10月18日,我国信息安全“国家漏洞库”正式投入运行,并对外开展漏洞分析与风险评估服务。这是中国信息安全测评中心当天在北京举行的新闻发布会上宣布的。据介绍,我国信息安全“国家漏洞库”由国家专项资金支持,中国信息安全测评中心这一我国专门设立的漏洞分析和风险评估职能机构负责建设。“国家漏洞库”建设 经过半年多试运行,收效明显。正式投入运行后,通过建立漏洞收集、分析、通报和面向应用的工作机制,开始为政府部门、产业界及社会提供信息安全漏洞分析和 风险评估服务,以提高国家信息安全的威胁应对与风险管理的能力和水平。
漏洞是信息技 术、产品、系统在设计、实现、配置、运行等过程中,有意或无意产生的缺陷,一旦被恶意主体所利用,就会造成对信息系统的安全损害。据中国信息安全测评中心 主任吴世忠介绍,“国家漏洞库”的建设是信息安全保障工作中一项极为关键的基础性和长期性工作。当前大量的网络失泄密案件和信息安全问题均与漏洞的存在息 息相关。西方发达国家均高度重视信息安全漏洞的管理及控制工作,美国、欧盟都投入巨资和力量建立自己的“国家漏洞库”。

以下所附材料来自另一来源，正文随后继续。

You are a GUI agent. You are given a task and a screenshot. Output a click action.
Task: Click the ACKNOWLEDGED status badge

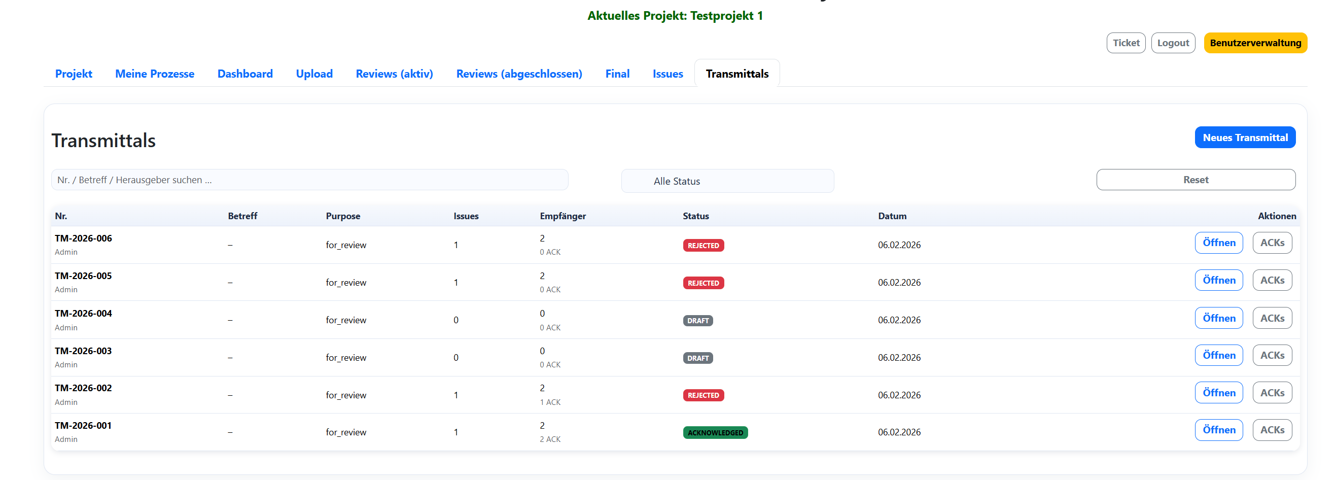click(715, 433)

又电在当天的新闻发布会上,4家我国信息安全骨干企业的产品首批获得了国产信息安全产品“自主原创证明”。这项由中国信息安全测评中心依托国家漏洞库开展的测评业务,将有助于确保国家信息安全实现自主可控的目标。
链接
10 月18日,中国信息安全测评中心产品安全检测实验室主任张翀斌说,在测评中发现,目前信息安全产品的三个新问题较为普遍:贴牌生产过程中,其实只是将外来产品包装直接换掉和把软件界面汉化;“借用”别的产品的软件模块;只是将源代码改头换面,实际并没有掌握核心技术。这三个新问题会产生相应的信息安全漏洞。